### EXTRACTED INFORMATION
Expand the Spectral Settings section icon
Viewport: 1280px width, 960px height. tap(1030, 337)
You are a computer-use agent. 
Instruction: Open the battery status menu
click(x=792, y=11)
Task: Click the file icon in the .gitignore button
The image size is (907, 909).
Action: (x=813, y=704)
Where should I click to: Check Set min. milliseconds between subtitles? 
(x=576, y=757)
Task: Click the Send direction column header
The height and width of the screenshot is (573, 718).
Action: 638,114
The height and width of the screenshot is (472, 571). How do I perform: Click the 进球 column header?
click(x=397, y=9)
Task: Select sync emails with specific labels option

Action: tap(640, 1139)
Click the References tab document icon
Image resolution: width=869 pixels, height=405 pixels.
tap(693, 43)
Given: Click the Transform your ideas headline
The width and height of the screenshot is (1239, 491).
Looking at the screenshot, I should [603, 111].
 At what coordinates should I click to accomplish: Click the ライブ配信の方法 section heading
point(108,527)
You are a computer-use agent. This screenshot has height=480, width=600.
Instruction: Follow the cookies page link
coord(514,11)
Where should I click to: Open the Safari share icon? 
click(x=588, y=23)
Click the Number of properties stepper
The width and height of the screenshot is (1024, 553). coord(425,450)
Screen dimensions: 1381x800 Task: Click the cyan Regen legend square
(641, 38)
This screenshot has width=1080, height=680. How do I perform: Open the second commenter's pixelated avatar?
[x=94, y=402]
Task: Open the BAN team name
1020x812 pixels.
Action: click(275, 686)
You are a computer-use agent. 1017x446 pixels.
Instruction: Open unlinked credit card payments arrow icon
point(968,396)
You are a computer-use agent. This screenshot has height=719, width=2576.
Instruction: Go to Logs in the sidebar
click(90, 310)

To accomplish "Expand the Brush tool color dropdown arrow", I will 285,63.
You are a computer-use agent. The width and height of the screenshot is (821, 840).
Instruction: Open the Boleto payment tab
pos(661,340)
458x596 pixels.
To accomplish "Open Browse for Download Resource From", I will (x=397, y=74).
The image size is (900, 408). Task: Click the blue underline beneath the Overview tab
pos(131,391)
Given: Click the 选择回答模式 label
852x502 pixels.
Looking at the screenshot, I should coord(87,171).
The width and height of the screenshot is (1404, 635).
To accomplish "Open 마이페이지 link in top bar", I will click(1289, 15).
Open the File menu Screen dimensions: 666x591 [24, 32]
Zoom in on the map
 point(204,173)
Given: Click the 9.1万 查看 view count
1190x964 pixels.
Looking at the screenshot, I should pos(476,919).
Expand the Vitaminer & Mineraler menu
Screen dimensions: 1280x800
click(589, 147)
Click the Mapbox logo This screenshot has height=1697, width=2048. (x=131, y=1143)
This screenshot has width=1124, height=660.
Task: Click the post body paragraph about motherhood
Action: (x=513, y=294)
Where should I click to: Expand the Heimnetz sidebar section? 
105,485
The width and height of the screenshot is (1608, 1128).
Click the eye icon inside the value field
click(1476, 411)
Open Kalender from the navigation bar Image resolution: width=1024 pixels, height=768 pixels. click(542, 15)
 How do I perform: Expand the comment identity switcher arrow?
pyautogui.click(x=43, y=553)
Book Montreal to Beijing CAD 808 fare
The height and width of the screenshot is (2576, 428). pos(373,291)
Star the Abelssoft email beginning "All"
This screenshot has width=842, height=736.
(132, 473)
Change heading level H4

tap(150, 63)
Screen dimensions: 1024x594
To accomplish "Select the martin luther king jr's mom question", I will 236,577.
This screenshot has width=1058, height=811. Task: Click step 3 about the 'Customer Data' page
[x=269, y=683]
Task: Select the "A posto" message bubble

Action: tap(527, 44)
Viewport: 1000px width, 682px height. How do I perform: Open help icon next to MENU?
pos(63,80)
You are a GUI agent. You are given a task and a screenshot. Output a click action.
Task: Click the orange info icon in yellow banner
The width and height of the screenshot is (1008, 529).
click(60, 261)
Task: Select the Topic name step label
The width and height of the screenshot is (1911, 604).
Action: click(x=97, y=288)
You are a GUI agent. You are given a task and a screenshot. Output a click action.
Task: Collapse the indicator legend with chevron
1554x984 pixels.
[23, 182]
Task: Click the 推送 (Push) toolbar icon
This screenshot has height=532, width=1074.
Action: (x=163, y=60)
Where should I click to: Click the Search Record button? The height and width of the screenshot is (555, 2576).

### WORK REQUIRED
At the line with "Task: Click the 推送 (Push) toolbar icon", begin reproducing the material above exactly, and continue through its last line.

### COMPLETED TASK
Task: Click the 推送 (Push) toolbar icon
This screenshot has height=532, width=1074.
Action: (x=163, y=60)
Where should I click to: Click the Search Record button? The height and width of the screenshot is (555, 2576).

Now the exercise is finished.